Notre bus vient nous chercher directement à notre hôtel (c’est le bon côté des transports vietnamiens !) pour nous emmener sur l’île de Cat Bat. Elle est située juste en dessous de la baie d’Halong, que nous avons voulu éviter (deux cent mille habitants et des immeubles partout ça ne nous tentait pas trop).

Après plusieurs heures de bus nous commençons à apercevoir des montagnes qui s’élèvent à l’horizon. Arrivés au bord d’en l’eau, nous descendons du bus, grimpons sur un bateau pour 5 minutes de traversée, puis reprenons un minibus qui nous dépose au centre de l’île.

La ville de Cat Ba est beaucoup plus petite qu’Halong. Parsemée de quelques rues principales, petites ruelles et chemins piétons bordant la mer de Chine menant à trois plages différentes, elle tente de garder ce qu’il lui reste d’authenticité (les sangliers qu’on croise partout y aide beaucoup !) malgré les nombreux hôtels et restos à touristes qui envahissent l’île de plus en plus. C’est le prix à payer pour vouloir visiter les endroits touristiques... mais nous n’aurions pas pu venir au Vietnam sans voir la fameuse baie !

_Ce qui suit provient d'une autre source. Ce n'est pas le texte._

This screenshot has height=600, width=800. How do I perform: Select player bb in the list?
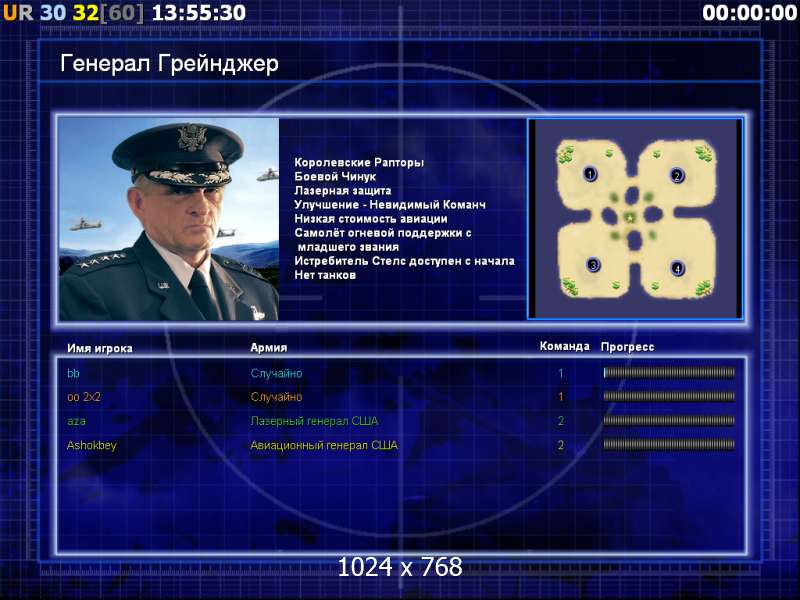[x=73, y=373]

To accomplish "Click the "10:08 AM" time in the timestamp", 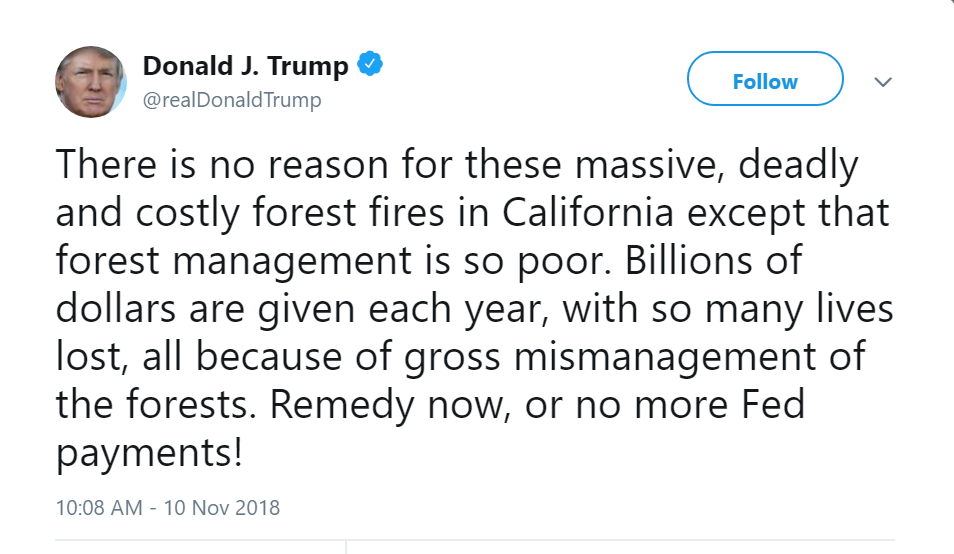I will [99, 507].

Un soir, après une promenade au bord des plages, nous nous approchons d’un restaurant exposant de nombreux poissons dans leurs aquariums. Nous observant, le groupe assis à la table dehors nous invite à nous joindre à eux pour prendre le thé. Grâce aux traducteurs vocaux en ligne (la magie d’internet) des téléphones portables, ils nous expliquent qu’ils sont une famille de restaurateurs-pêcheurs, ayant eu l’occasion une fois de se faire aider volontairement par des touristes de passage pour pêcher et cuisiner avec eux. Je vous laisse deviner la suite... nous avons rendez-vous le lendemain matin à 8h pour une partie de pêche !

Après une bonne nuit de sommeil, le fils de la famille nous emmène en scooter jusqu’à un restaurant flottant. Nous arpentons l’accès fait de planches de bois, et nous voilà en train de flotter sur l’eau ! On nous prépare les cannes à pêches et les hameçons ; le temps de trouver un endroit stable pour nos pieds et c’est parti, les lignes sont lancées. Nous voilà en train de pêcher aux coeur de paysages paradisiaques de la baie d’Halong ! Nous pêcherons deux petites heures pour une quinzaine de poissons attrapés.

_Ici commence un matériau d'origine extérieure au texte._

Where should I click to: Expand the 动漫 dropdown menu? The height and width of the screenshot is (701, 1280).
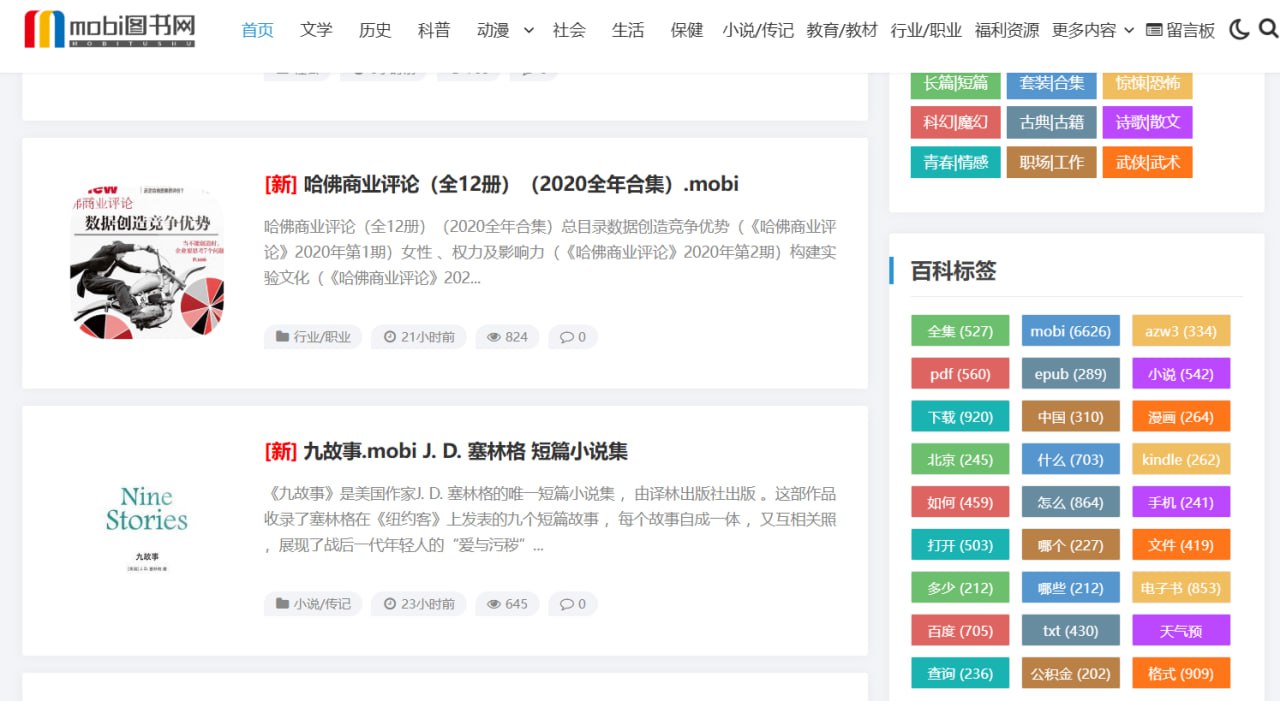[528, 31]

Retour au restaurant, direction les cuisines (à ne pas regarder de trop près pour les maniaques de la propreté...!). Nous dépeçons et hachons les poissons, puis la mère de famille les plonge dans l’huile brûlante et nous dit d’aller nous asseoir. Quelques minutes plus tard, les poissons se retrouvent dans notre assiette ! Accompagnés de riz et de thé, nous mangeons bien et les remercions pour ce repas offert. Nous les reverrons régulièrement puisque nous leur louerons une chambre dans leur hôtel pour les deux nuits suivantes.

Après ce dur labeur, on se ferait bien une petite croisière dans la baie pour se détendre... pas vous ? 😀

Nous embarquons le lendemain pour la journée entière en bateau ET en kayak ! A bord, une petite équipe d’une vingtaine de personnes aux nationalités multiples, chapeautée par un guide vietnamien parlant anglais (c’est mieux!).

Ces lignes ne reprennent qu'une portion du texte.